Data:
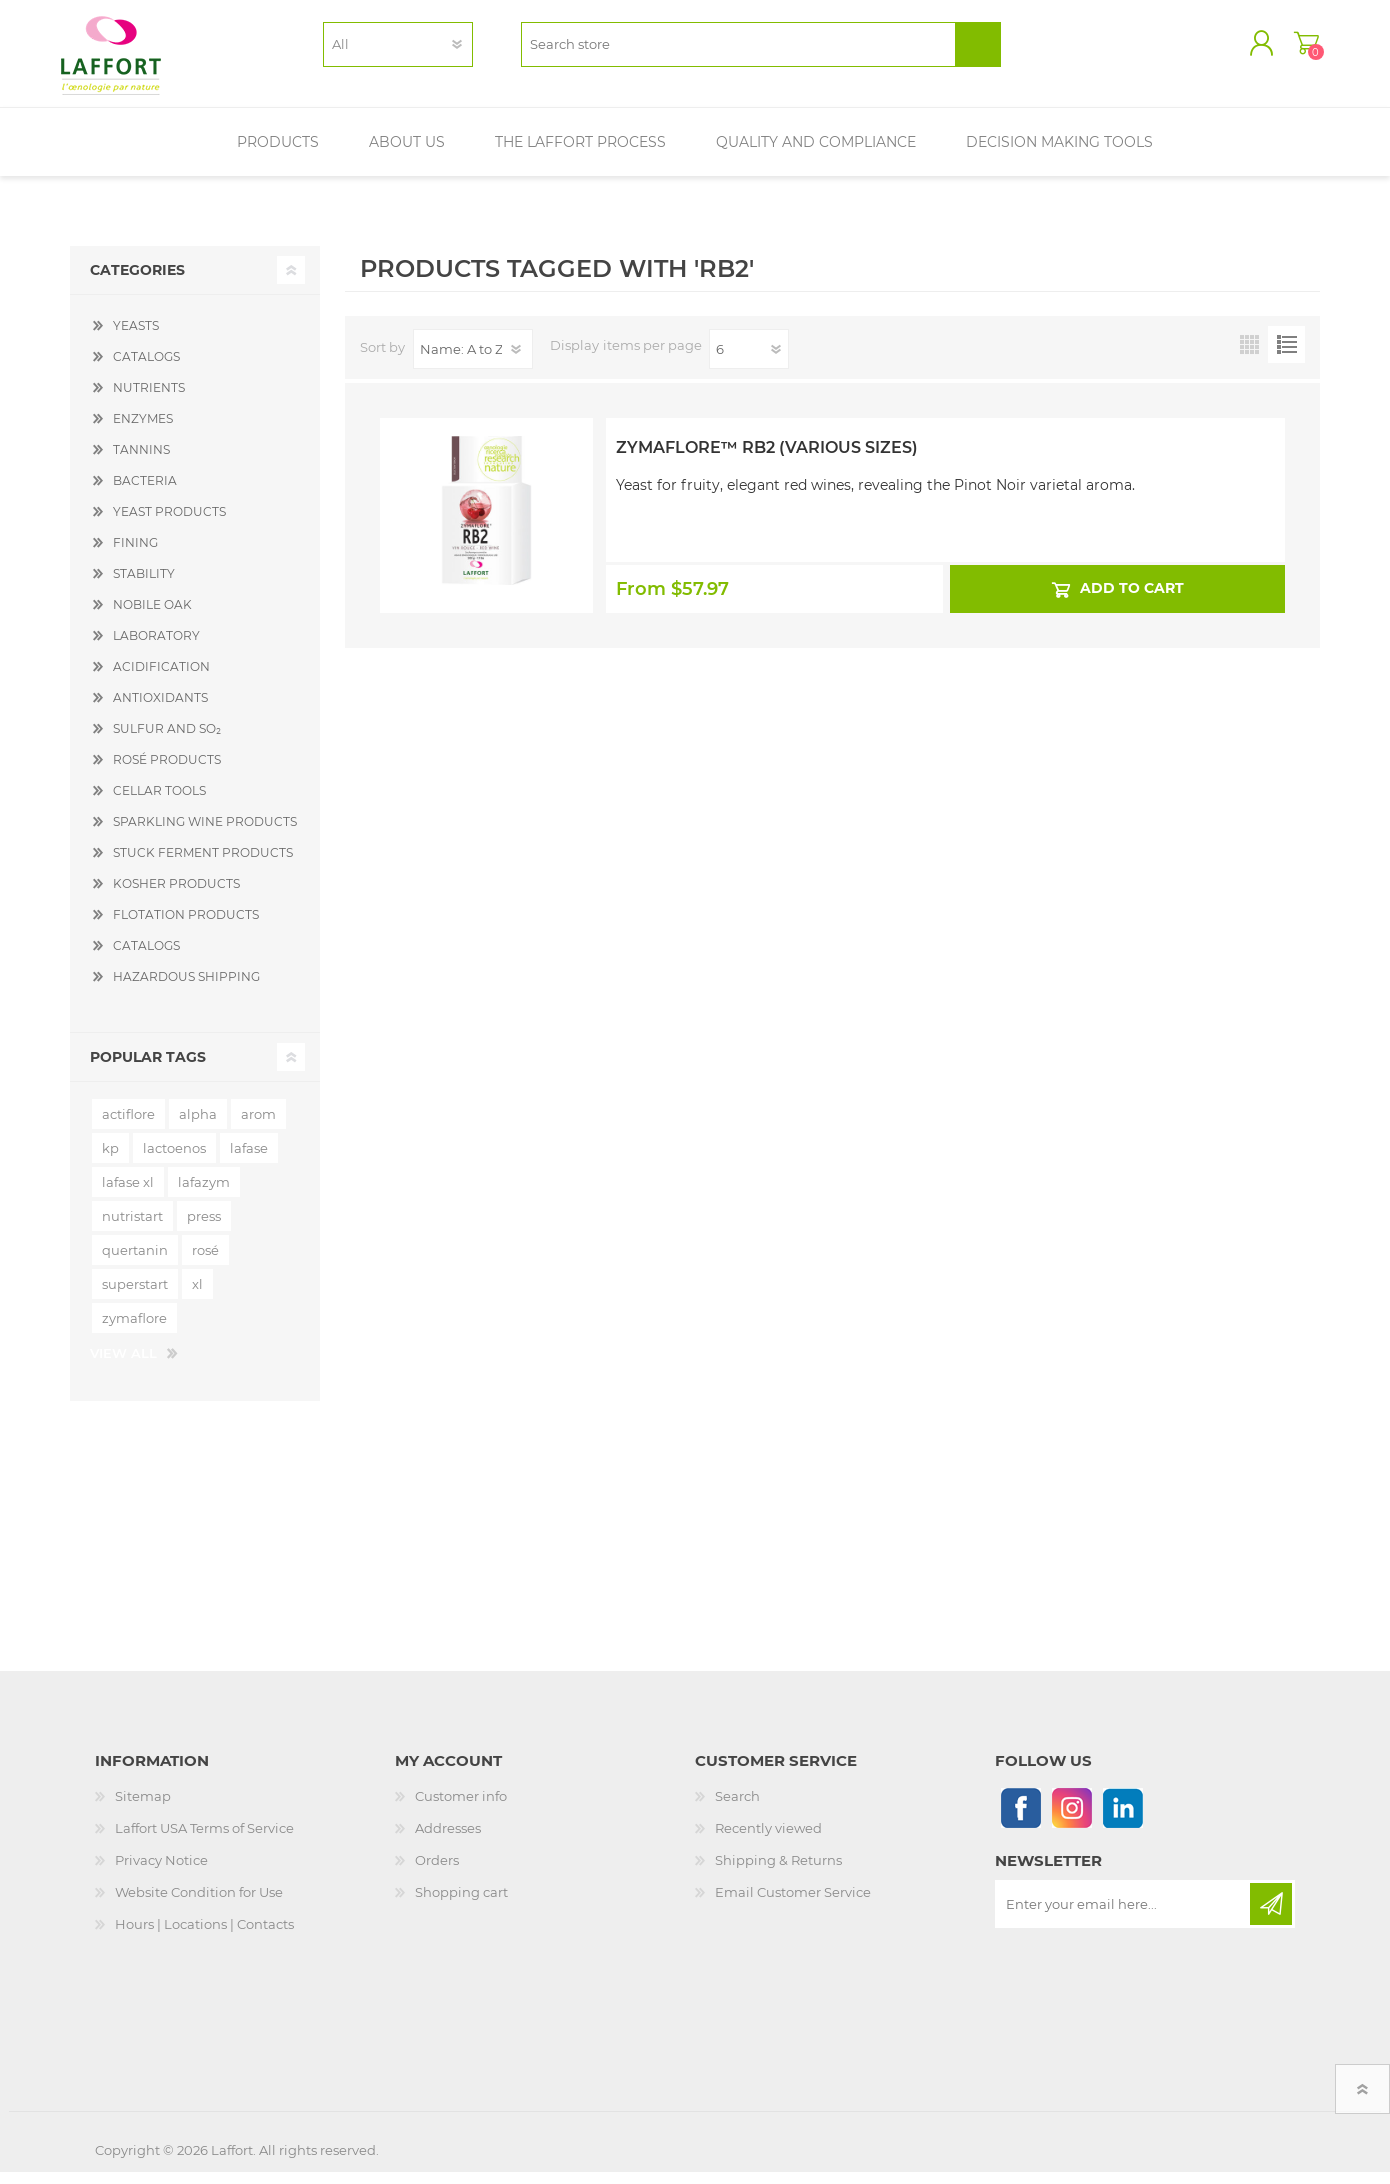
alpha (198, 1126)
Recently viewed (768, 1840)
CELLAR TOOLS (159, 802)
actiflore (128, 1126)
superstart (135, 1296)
--
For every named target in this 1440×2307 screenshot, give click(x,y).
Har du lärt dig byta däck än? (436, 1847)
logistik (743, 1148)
---
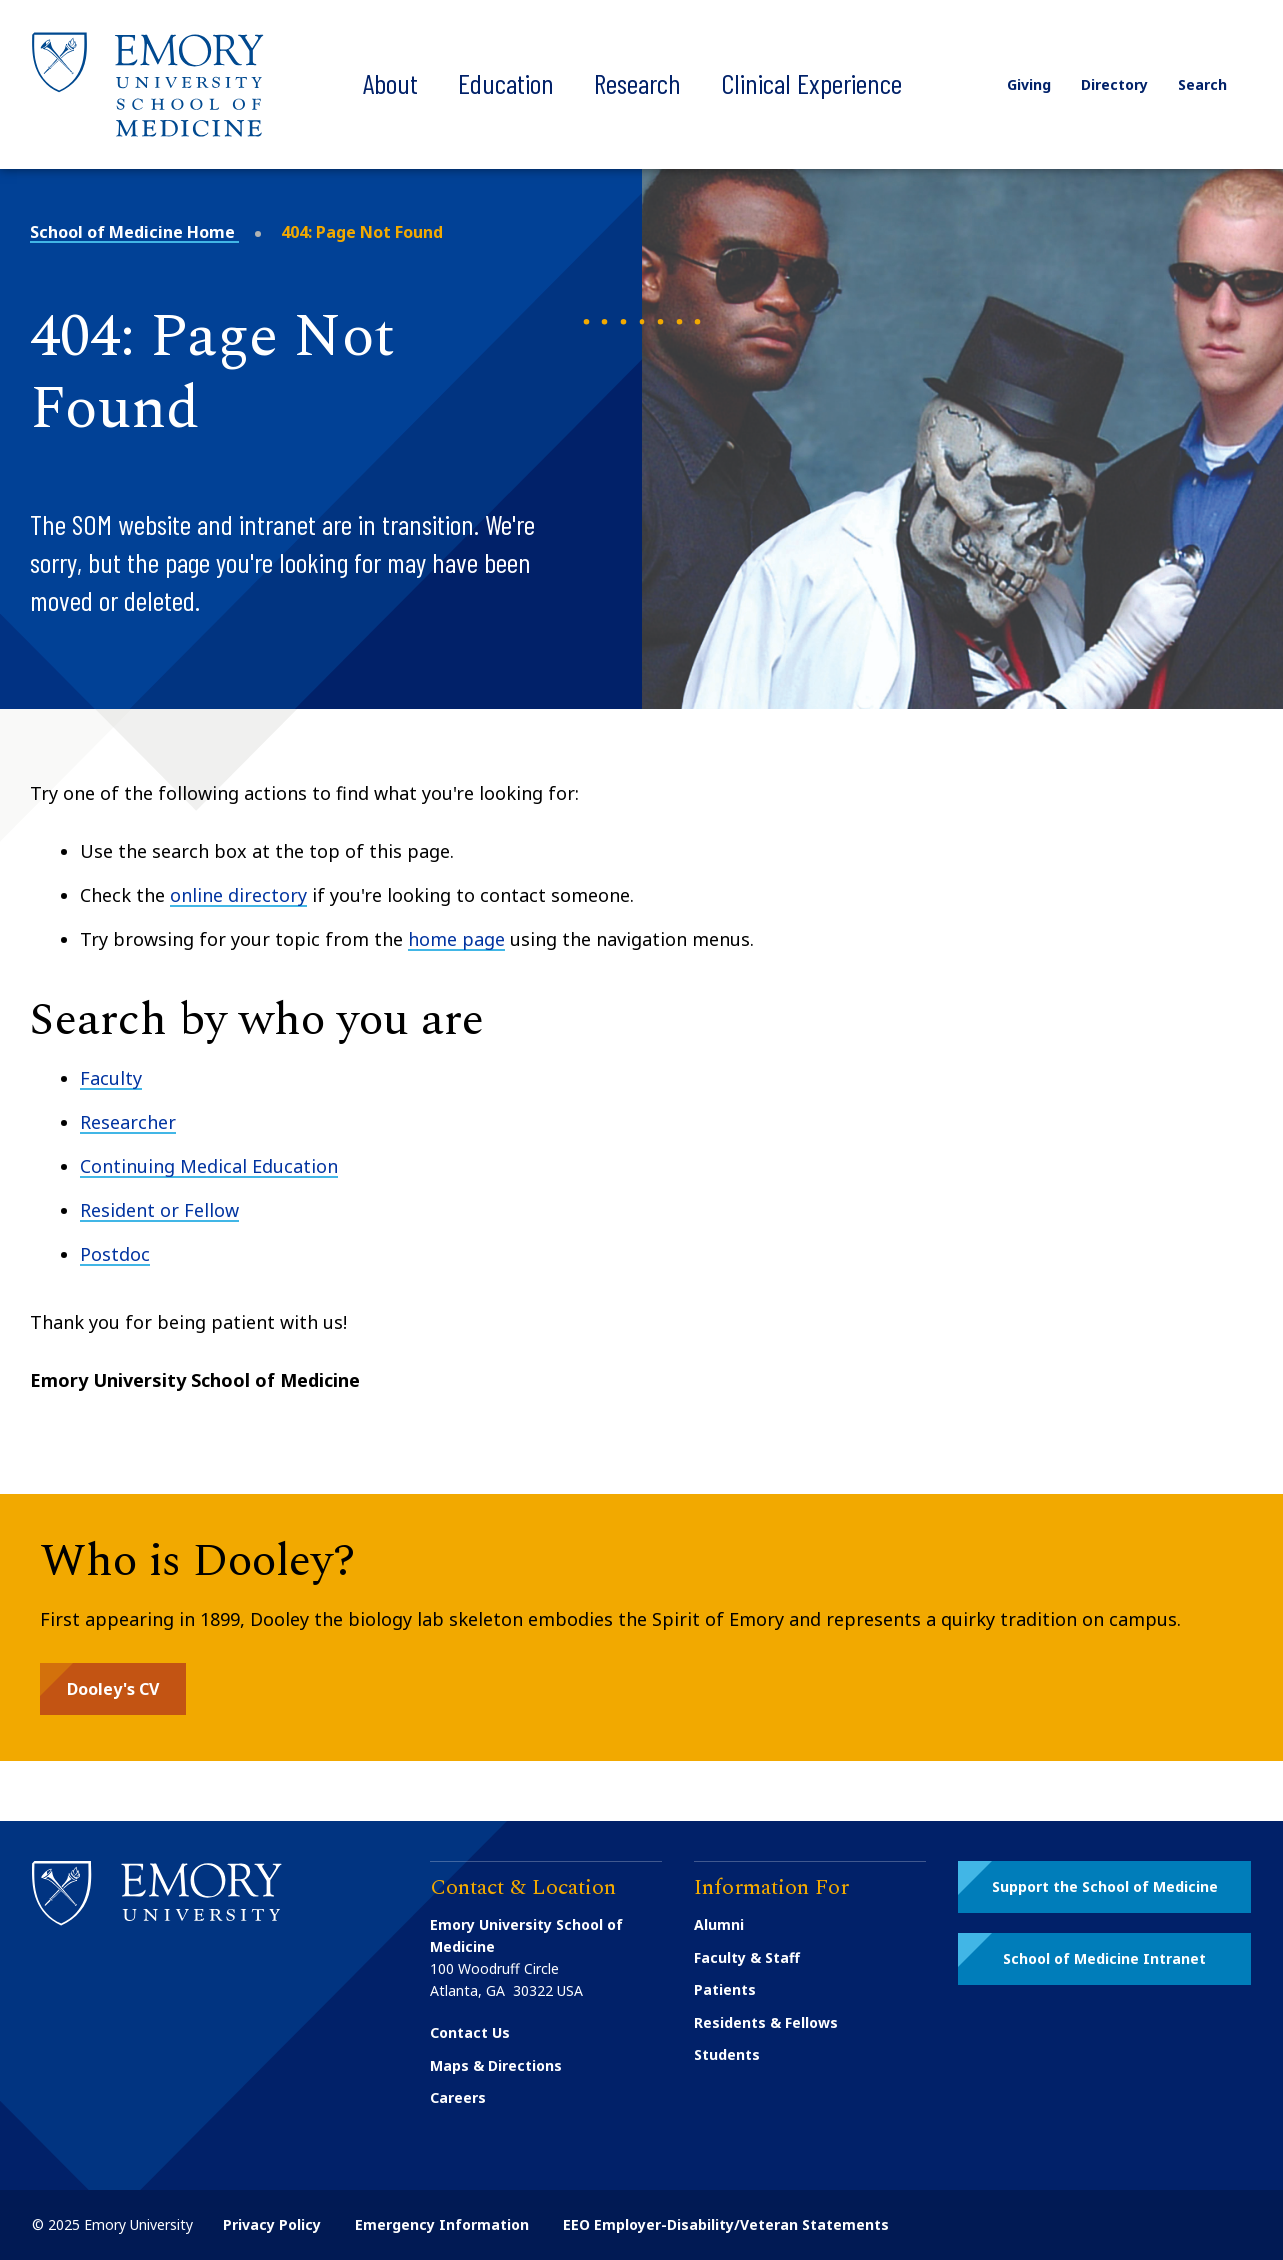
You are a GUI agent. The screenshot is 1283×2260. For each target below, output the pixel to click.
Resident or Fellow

Work task:
Write out only the lines that run from the line containing "alpha (198, 1126)" through the line containing "superstart (135, 1296)", both included, exactly as they appear above.

Exercise response:
alpha (198, 1126)
Recently viewed (768, 1840)
CELLAR TOOLS (159, 802)
actiflore (128, 1126)
superstart (135, 1296)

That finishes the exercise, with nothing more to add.